I haven't been able to find anything in the argparse module that could make this possible, and I'm still unsure if any static analysis tool could be clever enough to get those values and not bring the IDE to a grinding halt.

Still searching...


Update 2

Per hpaulj's comment, the closest thing I could find to the method described above that would "magically" extract the attributes of the parsed object is something that would extract the dest attribute from each of the parser's _actions.:

parser = argparse.ArgumentParser()
parser.add_argument('--some-arg')
parser.add_argument('--another-arg')
MagicNamespace = namedtuple('MagicNamespace', [act.dest for act in parser._actions])
parsed = parser.parse_args(['--some-arg', 'val1', '--another-arg', 'val2'])  # type: MagicNamespace

But this still does not cause attribute errors to get flagged in static analysis. This is true also true if I pass namespace=MagicNamespace in the parser.parse_args call.

Alex Waygood
  • 6,304
  • 3
  • 24
  • 46
Billy
  • 5,179
  • 2
  • 27
  • 53
  • A quick google says that you can use type hints on the first use of local variables. Try it on `parser = argparse.ArgumentParser() # type: argparse.Namespace` and see if it works. – aghast Feb 16 '17 at 16:24
  • @Austin: `parser` in this case is an `argparse.ArgumentParser` object, not an `argparse.Namespace` object. I want the `parsed` object to be populated with the args as attributes. – Billy Feb 16 '17 at 16:26
  • You're right. I missed `parsed` vs. `parser.` What you really want seems to be that PyCharm parses the method arguments when building your ArgumentParser. I doubt that works well. – aghast Feb 16 '17 at 16:33
  • 1
    `add_argument` returns the `Action` object it just created. Look at its attributes. `parser._actions` is a list of all these actions, which the parser uses during parsing. I've mentioned them in previous SO answers. – hpaulj Feb 28 '17 at 09:17
  • In your new edits, are you passing the new namespace to the `parse_args`? – hpaulj Feb 28 '17 at 12:08
  • More on `parser._actions`, http://stackoverflow.com/a/40007285 and http://stackoverflow.com/a/39282787 – hpaulj Feb 28 '17 at 12:40
  • I added a discussion of `namedtuple` to my answer. – hpaulj Feb 28 '17 at 18:06

9 Answers9

35

Typed argument parser was made for exactly this purpose. It wraps argparse. Your example is implemented as:

from tap import Tap


class ArgumentParser(Tap):
    somearg: str


parsed = ArgumentParser().parse_args(['--somearg', 'someval'])
the_arg = parsed.somearg

Here's a picture of it in action. enter image description here

It's on PyPI and can be installed with: pip install typed-argument-parser

Full disclosure: I'm one of the creators of this library.

Jesse
  • 643
  • 6
  • 11
  • This is a solid library, but very basic. It lacks things like callbacks and doesn't support typed subparsers well, which are problems I found after spending an hour on it. While it seems like an exciting project (and they seem to have plans to resolve these issues), as of April 2022, imo it isn't a usable replacement for a moderately complex use of argparse. – Paul Biggar Apr 04 '22 at 20:30
  • I would really recommend using the `namespace` argument to `parse_args` as mentioned by @aghast in this [answer](https://stackoverflow.com/a/42279784/15429).
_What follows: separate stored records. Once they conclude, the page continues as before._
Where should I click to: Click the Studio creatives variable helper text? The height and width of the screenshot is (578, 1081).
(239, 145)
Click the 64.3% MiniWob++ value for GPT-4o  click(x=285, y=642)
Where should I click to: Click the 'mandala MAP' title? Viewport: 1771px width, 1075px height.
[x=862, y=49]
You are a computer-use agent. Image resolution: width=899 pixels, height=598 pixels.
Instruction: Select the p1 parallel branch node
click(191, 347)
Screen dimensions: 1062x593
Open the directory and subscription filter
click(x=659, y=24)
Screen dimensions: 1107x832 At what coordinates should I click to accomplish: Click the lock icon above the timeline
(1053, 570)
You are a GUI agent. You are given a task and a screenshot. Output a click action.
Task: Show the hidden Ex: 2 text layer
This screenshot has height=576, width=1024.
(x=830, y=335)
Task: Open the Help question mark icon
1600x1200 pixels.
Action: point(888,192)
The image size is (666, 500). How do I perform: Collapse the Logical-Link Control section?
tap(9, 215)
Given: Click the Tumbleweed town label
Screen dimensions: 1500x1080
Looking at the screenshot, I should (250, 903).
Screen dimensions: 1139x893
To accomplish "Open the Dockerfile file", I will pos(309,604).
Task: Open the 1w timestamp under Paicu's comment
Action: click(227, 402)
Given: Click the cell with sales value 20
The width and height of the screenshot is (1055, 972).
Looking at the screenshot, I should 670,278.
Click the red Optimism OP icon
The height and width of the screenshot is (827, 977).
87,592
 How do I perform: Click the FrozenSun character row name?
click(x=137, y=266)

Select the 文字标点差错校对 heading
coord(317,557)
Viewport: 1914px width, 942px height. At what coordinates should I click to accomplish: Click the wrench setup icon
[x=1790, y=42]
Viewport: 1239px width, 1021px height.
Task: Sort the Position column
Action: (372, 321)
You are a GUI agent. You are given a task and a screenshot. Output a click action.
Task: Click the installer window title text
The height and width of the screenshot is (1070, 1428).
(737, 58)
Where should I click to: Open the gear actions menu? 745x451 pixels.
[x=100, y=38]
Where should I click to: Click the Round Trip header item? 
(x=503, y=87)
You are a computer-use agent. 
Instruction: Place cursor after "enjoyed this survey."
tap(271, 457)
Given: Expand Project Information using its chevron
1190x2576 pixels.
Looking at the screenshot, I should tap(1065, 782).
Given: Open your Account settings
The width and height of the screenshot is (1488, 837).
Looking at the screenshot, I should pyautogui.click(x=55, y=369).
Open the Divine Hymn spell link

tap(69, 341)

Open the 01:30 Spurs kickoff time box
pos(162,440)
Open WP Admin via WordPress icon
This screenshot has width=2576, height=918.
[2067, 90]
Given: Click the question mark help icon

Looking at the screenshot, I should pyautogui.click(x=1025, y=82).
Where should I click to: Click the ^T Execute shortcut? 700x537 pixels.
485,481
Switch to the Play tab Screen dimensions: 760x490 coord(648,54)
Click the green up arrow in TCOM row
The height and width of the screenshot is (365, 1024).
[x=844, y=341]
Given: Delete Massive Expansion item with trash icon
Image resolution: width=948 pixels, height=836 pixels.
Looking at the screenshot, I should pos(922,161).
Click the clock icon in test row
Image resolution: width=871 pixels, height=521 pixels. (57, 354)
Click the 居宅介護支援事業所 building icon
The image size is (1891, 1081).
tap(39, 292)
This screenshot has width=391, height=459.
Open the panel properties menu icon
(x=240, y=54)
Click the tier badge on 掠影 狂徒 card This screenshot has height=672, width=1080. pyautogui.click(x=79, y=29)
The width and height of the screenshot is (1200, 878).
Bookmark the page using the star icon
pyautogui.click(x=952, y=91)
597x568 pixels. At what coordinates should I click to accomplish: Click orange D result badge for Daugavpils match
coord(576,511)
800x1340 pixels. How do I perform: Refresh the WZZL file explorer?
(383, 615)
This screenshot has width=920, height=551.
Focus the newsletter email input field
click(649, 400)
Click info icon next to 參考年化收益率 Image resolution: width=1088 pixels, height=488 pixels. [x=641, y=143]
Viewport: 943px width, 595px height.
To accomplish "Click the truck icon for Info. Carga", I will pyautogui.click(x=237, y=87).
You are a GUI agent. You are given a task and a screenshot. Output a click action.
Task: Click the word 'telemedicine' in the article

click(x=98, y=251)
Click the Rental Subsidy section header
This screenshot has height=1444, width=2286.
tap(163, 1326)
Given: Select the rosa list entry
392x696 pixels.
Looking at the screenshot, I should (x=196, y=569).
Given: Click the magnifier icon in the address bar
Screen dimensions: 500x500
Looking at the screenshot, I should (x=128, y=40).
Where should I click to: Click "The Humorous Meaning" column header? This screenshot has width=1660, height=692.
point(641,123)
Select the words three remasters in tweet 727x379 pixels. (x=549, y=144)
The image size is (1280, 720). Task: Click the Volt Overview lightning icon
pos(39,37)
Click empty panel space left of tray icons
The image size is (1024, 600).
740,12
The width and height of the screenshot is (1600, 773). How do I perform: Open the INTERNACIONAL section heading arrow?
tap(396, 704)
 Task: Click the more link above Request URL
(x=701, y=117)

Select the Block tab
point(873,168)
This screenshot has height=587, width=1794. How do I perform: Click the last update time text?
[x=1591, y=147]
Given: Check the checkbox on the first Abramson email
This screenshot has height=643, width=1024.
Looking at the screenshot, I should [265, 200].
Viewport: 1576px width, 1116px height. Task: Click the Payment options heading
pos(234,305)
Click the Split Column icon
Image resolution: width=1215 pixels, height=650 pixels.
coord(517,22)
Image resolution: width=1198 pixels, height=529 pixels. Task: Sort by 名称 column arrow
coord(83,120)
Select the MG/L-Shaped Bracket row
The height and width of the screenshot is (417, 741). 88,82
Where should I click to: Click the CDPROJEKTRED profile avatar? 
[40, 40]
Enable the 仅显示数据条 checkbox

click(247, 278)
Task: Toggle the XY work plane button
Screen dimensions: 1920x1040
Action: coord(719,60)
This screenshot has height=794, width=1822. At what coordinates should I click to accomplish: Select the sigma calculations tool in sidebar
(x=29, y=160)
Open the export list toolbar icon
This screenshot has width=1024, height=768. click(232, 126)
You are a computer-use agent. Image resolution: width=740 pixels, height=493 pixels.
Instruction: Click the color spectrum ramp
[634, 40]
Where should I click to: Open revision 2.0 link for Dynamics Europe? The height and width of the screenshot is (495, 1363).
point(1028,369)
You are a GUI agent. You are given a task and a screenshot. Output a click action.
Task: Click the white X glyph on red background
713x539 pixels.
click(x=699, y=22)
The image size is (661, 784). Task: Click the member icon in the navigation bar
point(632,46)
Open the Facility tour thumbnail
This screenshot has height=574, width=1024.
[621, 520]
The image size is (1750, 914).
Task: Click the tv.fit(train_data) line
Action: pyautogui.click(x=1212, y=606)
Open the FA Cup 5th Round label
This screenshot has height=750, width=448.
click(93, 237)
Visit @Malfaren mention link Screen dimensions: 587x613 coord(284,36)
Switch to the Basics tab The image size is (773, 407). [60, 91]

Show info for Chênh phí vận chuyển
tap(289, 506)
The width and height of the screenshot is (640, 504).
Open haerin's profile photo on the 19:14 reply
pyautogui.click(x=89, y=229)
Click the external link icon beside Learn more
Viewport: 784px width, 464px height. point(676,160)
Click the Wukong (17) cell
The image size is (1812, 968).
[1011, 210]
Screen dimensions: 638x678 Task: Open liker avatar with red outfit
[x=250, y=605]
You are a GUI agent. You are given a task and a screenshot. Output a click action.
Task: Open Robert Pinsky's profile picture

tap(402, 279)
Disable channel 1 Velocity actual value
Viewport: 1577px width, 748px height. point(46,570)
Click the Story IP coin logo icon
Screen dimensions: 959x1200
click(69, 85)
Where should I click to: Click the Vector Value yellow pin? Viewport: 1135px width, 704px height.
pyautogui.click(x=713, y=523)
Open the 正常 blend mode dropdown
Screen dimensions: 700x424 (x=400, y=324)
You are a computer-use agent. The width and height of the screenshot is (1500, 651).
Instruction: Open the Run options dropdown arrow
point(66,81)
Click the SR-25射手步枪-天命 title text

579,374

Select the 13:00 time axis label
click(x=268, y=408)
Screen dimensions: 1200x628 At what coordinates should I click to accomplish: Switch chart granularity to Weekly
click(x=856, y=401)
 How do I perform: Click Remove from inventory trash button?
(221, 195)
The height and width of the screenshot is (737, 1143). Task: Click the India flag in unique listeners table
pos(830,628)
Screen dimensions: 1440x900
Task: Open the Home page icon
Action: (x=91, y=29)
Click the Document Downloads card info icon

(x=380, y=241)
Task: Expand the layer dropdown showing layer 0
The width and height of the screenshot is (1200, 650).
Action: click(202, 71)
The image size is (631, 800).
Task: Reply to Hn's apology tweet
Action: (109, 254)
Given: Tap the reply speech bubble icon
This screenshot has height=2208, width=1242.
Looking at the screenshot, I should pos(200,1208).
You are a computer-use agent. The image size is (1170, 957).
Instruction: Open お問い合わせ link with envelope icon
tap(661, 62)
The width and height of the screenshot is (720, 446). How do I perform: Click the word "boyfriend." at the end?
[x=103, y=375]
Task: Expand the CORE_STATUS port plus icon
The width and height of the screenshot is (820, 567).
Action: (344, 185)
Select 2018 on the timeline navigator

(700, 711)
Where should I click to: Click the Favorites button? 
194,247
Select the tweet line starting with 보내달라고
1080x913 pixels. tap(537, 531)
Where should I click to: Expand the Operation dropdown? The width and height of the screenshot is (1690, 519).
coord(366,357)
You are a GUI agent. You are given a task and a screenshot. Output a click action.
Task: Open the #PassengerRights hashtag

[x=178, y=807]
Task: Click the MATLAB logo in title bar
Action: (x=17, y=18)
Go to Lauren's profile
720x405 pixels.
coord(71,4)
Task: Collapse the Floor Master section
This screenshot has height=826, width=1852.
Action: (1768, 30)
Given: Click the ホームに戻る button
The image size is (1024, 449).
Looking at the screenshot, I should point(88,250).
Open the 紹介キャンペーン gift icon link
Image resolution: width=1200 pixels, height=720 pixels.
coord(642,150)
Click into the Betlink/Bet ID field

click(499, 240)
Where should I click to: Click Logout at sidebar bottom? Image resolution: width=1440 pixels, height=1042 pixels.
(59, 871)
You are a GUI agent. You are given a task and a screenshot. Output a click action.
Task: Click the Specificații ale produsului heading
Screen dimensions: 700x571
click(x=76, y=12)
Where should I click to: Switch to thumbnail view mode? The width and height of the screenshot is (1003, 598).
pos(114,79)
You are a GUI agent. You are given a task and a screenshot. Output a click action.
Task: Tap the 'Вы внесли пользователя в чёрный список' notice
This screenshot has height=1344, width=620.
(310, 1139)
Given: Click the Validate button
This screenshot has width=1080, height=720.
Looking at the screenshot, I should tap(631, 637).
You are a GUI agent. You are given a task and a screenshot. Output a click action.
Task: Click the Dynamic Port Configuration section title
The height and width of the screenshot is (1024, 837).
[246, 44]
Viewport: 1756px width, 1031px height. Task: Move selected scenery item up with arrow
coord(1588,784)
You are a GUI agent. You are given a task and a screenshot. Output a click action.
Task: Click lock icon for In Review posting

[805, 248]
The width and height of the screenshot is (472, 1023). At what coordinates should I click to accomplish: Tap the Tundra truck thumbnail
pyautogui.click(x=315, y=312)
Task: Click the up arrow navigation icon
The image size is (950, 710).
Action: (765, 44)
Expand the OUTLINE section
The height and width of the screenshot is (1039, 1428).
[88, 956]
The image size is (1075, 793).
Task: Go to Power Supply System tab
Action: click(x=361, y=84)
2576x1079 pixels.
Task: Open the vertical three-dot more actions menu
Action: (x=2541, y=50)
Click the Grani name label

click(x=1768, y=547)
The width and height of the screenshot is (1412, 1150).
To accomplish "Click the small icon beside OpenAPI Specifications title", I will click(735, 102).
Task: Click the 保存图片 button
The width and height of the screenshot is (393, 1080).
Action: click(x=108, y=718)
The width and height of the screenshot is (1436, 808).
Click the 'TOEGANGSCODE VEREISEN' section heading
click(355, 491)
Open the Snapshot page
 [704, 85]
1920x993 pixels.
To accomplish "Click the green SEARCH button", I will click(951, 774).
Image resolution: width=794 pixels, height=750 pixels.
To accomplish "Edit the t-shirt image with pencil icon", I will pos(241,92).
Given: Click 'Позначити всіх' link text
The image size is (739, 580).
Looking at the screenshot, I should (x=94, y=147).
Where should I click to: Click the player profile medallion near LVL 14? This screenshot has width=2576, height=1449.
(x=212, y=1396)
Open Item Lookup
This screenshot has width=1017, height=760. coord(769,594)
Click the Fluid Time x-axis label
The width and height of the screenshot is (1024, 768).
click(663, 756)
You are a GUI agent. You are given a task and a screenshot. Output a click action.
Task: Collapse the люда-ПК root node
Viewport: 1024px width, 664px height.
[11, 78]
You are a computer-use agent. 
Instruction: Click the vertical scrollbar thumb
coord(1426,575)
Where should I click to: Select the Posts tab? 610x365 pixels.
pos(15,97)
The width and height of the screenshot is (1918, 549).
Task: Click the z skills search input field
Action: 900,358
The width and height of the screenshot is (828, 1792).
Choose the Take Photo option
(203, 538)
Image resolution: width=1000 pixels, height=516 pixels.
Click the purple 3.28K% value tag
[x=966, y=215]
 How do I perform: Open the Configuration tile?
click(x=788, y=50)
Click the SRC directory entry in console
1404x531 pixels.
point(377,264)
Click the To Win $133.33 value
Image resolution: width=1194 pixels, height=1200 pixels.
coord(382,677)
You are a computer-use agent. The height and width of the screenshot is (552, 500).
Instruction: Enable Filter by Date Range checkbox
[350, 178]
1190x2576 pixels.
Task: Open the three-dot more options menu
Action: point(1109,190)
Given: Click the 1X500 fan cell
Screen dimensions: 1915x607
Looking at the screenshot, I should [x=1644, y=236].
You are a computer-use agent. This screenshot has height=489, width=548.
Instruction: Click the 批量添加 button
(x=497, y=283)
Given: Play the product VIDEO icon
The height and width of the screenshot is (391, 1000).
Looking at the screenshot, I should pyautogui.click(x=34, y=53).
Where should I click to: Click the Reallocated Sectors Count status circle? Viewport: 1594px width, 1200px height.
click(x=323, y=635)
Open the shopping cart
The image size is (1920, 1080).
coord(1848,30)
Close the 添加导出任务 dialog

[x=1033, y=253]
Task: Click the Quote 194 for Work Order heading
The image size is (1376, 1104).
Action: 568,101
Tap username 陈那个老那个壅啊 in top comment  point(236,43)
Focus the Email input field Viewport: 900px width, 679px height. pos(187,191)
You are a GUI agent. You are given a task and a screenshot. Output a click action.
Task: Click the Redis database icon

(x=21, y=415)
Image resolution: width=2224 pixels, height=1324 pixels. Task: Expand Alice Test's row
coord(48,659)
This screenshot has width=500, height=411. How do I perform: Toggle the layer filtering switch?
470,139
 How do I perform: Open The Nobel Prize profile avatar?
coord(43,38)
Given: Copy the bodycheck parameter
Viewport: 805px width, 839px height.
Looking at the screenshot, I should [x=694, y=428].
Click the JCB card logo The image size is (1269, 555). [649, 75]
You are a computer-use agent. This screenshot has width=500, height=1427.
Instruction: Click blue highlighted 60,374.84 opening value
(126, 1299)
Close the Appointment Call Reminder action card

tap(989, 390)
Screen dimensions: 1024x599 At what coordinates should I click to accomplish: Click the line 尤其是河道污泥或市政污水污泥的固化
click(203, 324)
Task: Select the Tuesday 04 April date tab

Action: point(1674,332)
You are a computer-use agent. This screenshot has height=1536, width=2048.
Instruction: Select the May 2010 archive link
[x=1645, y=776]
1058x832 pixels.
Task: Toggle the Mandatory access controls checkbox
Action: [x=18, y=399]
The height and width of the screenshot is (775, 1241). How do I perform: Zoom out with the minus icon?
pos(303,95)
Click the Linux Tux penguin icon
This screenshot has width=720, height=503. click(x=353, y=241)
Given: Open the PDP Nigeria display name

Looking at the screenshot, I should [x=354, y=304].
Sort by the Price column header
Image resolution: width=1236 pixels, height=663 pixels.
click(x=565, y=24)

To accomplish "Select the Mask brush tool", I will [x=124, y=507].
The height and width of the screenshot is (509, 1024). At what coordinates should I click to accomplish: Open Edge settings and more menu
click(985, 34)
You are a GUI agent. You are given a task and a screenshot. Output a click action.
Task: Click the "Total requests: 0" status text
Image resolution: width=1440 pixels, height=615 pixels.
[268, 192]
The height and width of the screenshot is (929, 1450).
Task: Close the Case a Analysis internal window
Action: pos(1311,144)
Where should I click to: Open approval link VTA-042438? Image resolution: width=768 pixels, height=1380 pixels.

With Python 3.6 and up you can define your own `Namespace` class with arguments that only has type hints. – amos Sep 23 '22 at 08:54
28

Consider defining an extension class to argparse.Namespace that provides the type hints you want:

class MyProgramArgs(argparse.Namespace):
    def __init__():
        self.somearg = 'defaultval' # type: str

Then use namespace= to pass that to parse_args:

def process_argv():
    parser = argparse.ArgumentParser()
    parser.add_argument('--somearg')
    nsp = MyProgramArgs()
    parsed = parser.parse_args(['--somearg','someval'], namespace=nsp)  # type: MyProgramArgs
    the_arg = parsed.somearg  # <- Pycharm should not complain
aghast
  • 14,785
  • 3
  • 24
  • 56
  • 1
    The `defaultval` defined in this class over rides any default parameters defined in the parser methods. That's probably is desirable. But it's a detail to watch out for when using custom namespaces. – hpaulj Feb 16 '17 at 23:22
  • 1
    The `__init__` is not needed for Python 3.6 and up, instead add the attributes with a type hint (no value). ```somearg: str``` – amos Sep 23 '22 at 08:36
16

Most of these answers involve using another package to handle the typing. This would be a good idea only if there wasn't such a simple solution as the one I am about to propose.

Step 1. Type Declarations

First, define the types of each argument in a dataclass like so:

from dataclasses import dataclass

@dataclass
class MyProgramArgs:
    first_var: str
    second_var: int

Step 2. Argument Declarations

Then you can set up your parser however you like with matching arguments. For example:

import argparse

parser = argparse.ArgumentParser("This CLI program uses type hints!")
parser.add_argument("-a", "--first-var")
parser.add_argument("-b", "--another-var", type=int, dest="second_var")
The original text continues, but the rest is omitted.